Patches and specs

From Leslie Lamport:

Every time code is patched, it becomes a little uglier, harder to understand, harder to maintain, bugs get introduced.

If you don’t start with a spec, every piece of code you write is a patch.

Which means the program starts out from Day One being ugly, hard to understand, and hard to maintain.

6 thoughts on “Patches and specs

  1. My only critique of this quote is its context/assumptions: It presumes you know enough about your problem to generate a useful spec.

    How is this known? When do you know you know enough to write a useful spec?

    The naive answer would be to keep writing specs (or implementing a hierarchy of specs) until you get a good one, which is just one level of abstraction up from Leslie Lamport’s comments about coding without a spec: It’s just patching. He does discuss debugging specs, but not much about the methods for doing so.

    The formal answer is to add another level of abstraction: Describe what a good spec should look like for this problem (often by writing a spec for the problem’s context), and check your initial problem specs for conformance to those goals.

    Unfortunately, it has been my experience that good specs can be derailed by subtle dependencies that arise during implementation, a non-uncommon occurrence in my specialty of real-time embedded systems.

    The path I choose is to first spec the “easy parts” (often re-using specs with the intent of re-using the associated code), then do research to learn more about the unknowns and create prototypes or models to validate that learning.

    It is easy to waste time when building prototypes by building too much, or by failing to build enough and having to try again.

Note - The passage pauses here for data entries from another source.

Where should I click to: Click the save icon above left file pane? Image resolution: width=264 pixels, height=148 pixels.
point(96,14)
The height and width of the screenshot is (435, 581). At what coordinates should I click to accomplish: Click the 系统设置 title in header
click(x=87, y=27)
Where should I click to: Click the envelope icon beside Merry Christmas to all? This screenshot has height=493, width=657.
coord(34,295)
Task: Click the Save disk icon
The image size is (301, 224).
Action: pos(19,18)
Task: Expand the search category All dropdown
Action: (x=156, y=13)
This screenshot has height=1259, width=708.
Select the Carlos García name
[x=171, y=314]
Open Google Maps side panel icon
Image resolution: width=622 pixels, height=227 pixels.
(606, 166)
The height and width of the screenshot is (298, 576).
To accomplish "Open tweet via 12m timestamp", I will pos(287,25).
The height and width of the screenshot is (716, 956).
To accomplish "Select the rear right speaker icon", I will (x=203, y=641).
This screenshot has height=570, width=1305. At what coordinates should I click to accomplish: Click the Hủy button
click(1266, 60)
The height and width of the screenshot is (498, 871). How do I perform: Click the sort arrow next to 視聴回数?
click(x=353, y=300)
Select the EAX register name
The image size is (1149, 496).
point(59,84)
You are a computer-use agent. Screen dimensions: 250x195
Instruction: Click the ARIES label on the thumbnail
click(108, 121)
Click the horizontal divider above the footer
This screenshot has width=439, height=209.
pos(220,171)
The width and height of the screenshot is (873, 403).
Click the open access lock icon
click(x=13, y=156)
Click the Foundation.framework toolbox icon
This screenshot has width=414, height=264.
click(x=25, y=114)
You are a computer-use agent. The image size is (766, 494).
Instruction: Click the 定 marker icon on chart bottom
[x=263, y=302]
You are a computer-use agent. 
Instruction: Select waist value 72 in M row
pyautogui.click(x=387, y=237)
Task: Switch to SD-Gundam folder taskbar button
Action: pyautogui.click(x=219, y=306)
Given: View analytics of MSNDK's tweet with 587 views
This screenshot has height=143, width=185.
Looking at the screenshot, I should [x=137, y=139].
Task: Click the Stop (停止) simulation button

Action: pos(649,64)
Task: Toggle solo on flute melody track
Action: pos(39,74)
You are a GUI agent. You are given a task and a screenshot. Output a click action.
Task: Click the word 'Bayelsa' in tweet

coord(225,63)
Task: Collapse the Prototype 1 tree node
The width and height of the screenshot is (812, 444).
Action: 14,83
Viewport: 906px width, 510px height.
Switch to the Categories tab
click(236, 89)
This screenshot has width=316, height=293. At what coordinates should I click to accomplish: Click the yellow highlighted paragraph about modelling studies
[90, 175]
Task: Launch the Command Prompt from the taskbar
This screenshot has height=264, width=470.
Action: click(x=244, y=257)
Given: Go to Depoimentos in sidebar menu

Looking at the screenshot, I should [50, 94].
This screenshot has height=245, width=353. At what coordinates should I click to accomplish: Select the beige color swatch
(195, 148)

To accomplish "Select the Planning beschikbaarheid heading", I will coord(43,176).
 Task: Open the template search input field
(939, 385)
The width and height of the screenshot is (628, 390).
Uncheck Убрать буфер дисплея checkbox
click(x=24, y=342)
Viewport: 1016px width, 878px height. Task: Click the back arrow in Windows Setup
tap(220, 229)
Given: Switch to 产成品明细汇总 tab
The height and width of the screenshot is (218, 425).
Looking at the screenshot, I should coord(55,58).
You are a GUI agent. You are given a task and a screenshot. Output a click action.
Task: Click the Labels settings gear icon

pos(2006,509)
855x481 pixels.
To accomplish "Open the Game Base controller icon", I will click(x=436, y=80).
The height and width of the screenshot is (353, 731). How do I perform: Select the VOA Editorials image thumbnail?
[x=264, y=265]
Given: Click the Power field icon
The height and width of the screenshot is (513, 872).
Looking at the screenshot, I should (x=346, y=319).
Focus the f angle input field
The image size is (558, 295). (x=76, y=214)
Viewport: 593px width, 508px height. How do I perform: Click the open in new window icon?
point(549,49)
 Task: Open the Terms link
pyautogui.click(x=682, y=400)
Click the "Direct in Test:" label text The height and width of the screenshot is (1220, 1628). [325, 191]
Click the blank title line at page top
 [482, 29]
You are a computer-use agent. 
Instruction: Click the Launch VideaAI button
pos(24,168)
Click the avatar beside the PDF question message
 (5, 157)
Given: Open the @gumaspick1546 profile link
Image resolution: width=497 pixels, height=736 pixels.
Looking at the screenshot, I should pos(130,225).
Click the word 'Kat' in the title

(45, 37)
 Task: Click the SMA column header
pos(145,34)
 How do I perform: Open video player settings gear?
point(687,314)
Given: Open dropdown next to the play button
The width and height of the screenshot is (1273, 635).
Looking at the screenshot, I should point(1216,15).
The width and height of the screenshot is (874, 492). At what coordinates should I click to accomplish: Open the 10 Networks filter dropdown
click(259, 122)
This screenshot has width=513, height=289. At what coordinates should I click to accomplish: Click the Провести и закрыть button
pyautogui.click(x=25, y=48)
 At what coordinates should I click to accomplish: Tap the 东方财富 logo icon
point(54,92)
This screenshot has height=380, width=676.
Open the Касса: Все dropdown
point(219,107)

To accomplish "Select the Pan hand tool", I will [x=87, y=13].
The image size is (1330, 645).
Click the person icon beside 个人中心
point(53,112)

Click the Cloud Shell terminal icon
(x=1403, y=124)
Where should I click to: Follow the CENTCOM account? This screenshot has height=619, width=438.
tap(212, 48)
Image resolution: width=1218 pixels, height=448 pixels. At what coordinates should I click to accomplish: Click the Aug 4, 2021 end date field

    So, while Leslie Lamport urges us to “spec before coding”, I would embellish this to add “know when to experiment before committing to a spec”. I tend to think of a yo-yo model: If, after doing the initial research I find myself stuck (or lost) in the spec, I code a little to learn more (to verify my understanding of the problem, to learn more about it), then return to the spec.

    The only cautionary note I would add would be to prototype using tools unrelated to the expected development/delivery platform. Most often, I would deliver in C/C++. At large companies I prototyped in Matlab/SimuLink, and at small companies I used Python/Scipy (and friends).

    It is important to not permit prototype code to be included in the final project except by means of the spec, a principle I’ve adhered to for decades. Prototype code may be viewed as being free of the full context of the larger project, and including it can require more patching than high-level development would warrant.

  2. It depends if you refactor your code as you patch, in which case often the code becomes cleaner, tighter and easier to understand as you fix the bugs. This is where the real strengths of strongly typed and highly tooled languages such as java come into play, allowing you to refactor mercilessly without leaving the code a bug-ridden mess – even when not covered with decent unit test suite.

  3. When possible, I 100% agree that a good specification of the problem needs to be written. I spend far too much of my time bug finding though hacked code from someone who obviously started writing the program before having a good idea of the problem.

    Mistakes and bugs will always happen, but if the project is well organised from the beginning the bug are easier to fix and will happen less often.

    I’ve always said that I’d rather spend 50 hours at the start of a project and then 50 hours implementing the solution. Rather than 20 hours at the start and 100 hours implementing (and reimplementing…)

  4. I once read a quote (unfortunately I cannot find it right now), which was like: “Write a spec until you think you understand the problem. Then write code until you find out that you don’t. Then start over.”

  5. It’s more like diamond cutting: you have to start out with a plan that maximizes the value and weight of the stone but then you have to polish the stone until each face reaches its full potential and brilliance. Code that hasn’t been used and patched as a result of what you’ve learned while using it is like a diamond that hasn’t been polished.

    “In every block of marble I see a statue as plain as though it stood before me, shaped and perfect in attitude and action. I have only to hew away the rough walls that imprison the lovely apparition to reveal it to the other eyes as mine see it.” – Michelangelo Buonarroti

  6. Tell the 23 year old spotty kid at Google who interviews prospective software developers! In his inexperience he seems to think that your ability to answer a bit of trivia with a quickly put together code is the passport for joining his firm.

    How you write code and how others can second guess what you have done is more critical than the Google test because code must be maintainable, unless you have the talent and time to re-write it all again from scratch each time (maybe what Google is counting on), but that might also require creativity and stabs in the dark which their interviews do not seem to measure!